Text excerpt>
Upthread I have described this as RPGing-as-puzzle-solving: the players declare actions for the PCs which elicit information from the GM, and they piece this information together to get a clearer picture of what the GM is imagining.

I do not regard it as involving a very high degree of player agency, because it makes the GM's pre-established conception of the fiction the focus of play.

My last few sessions of Traveller play have resembled this to a degree. (I posted about the second-last one quite a way upthread but I don't think anyone replied to that post.) Though the object of exploration has been an alien building rather than a NPC. In our most recent session I tried a few different techniques to try to shift things away from a GM-focus to a player-focus - those techniques included providing some more clarifying fiction of my own to try to round out "the mystery" and give the players all the information they seemed to want about it; narrating some instigating events (attacks by aliens which were also Aliens); and meta-level goading/poking - and those worked to some extent. I think we may also be starting to hit some limits of Classic Traveller as a system, but I'm not sure and I'm not sure yet if I can quite articulate what I have in mind. It's to do with the lack of player-accessible mechanics to engage the "big picture" - eg what are the Imperial navy doing "off-screen" - in a game that invites an escalation over the course of play to make that "big picture" of growing importance to the PCs.

Problem set>
a. In the forum post, why does the writer not regard RPGing-as-puzzle-solving as involving a very high degree of player agency?
b. Decide whether each statement agrees with the forum post, answering yes or no and quoting the words of the post that settle it: (i) In the writer's recent Traveller sessions, the object of exploration has been an alien building rather than an NPC. (ii) The techniques the writer tried in the most recent session had no effect. (iii) The writer is certain that the group is hitting limits of Classic Traveller as a system.
c. Summarize the forum post in two sentences.

Information supplied>
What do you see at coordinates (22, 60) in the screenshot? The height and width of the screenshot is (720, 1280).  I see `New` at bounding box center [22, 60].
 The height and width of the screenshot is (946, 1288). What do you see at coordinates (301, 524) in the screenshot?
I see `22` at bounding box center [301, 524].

==

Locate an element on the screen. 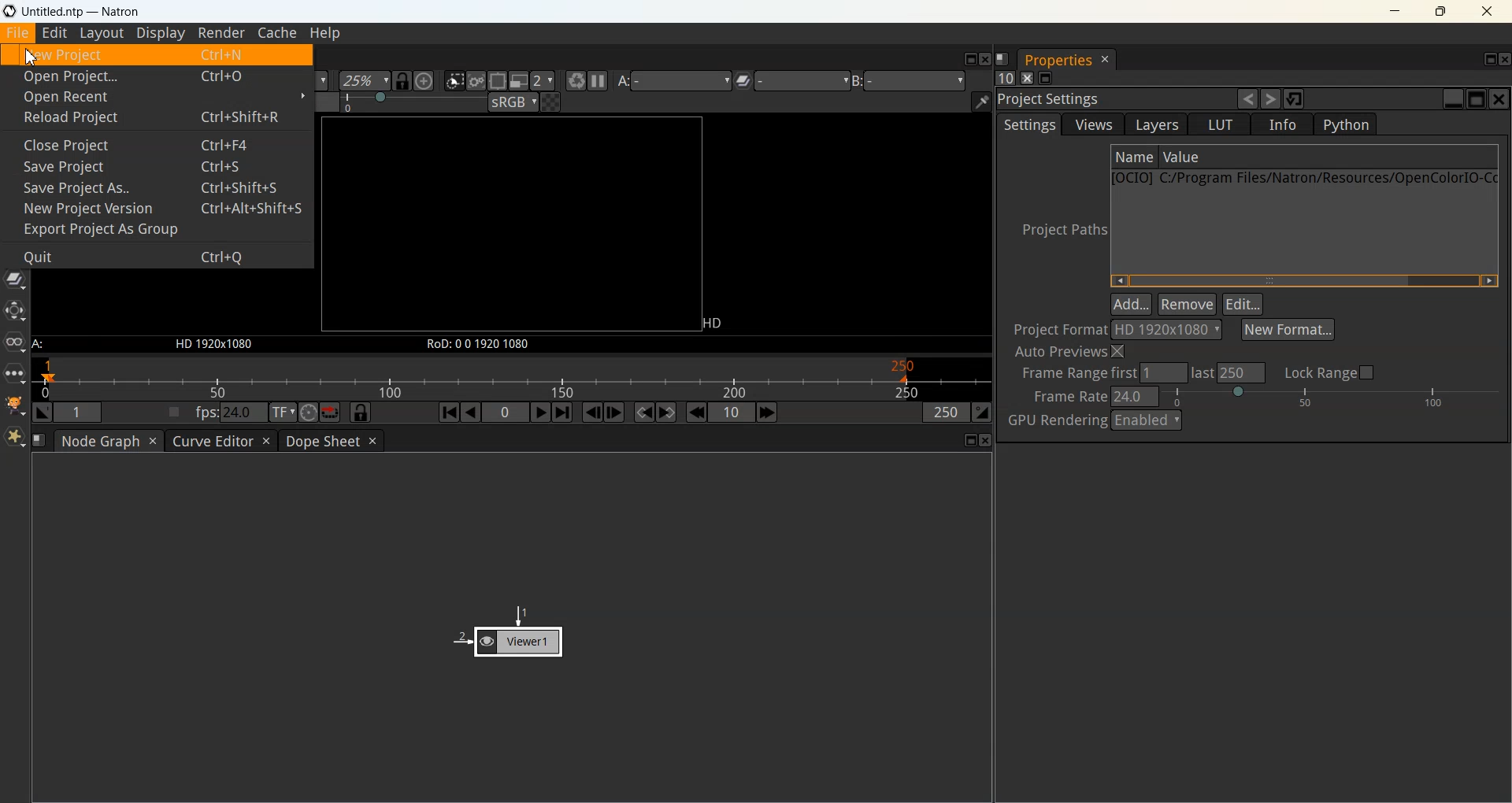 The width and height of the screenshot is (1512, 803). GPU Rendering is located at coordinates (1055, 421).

...

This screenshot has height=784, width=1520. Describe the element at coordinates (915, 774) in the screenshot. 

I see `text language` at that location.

Results for each task>
a. The writer holds that RPGing-as-puzzle-solving makes the GM's pre-established conception of the fiction the focus of play. Player actions serve mainly to draw out information the GM has already imagined.

b.
(i) Yes: "Though the object of exploration has been an alien building rather than a NPC."
(ii) No: "and those worked to some extent."
(iii) No: "but I'm not sure and I'm not sure yet if I can quite articulate what I have in mind."

c. The writer describes RPGing-as-puzzle-solving, in which players piece together information drawn from the GM, as low in player agency because the GM's pre-established fiction becomes the focus of play. The writer's recent Traveller sessions have resembled this, and techniques such as clarifying fiction, instigating events and meta-level goading partly shifted the focus toward the players, though Classic Traveller may lack player-accessible mechanics for engaging the "big picture."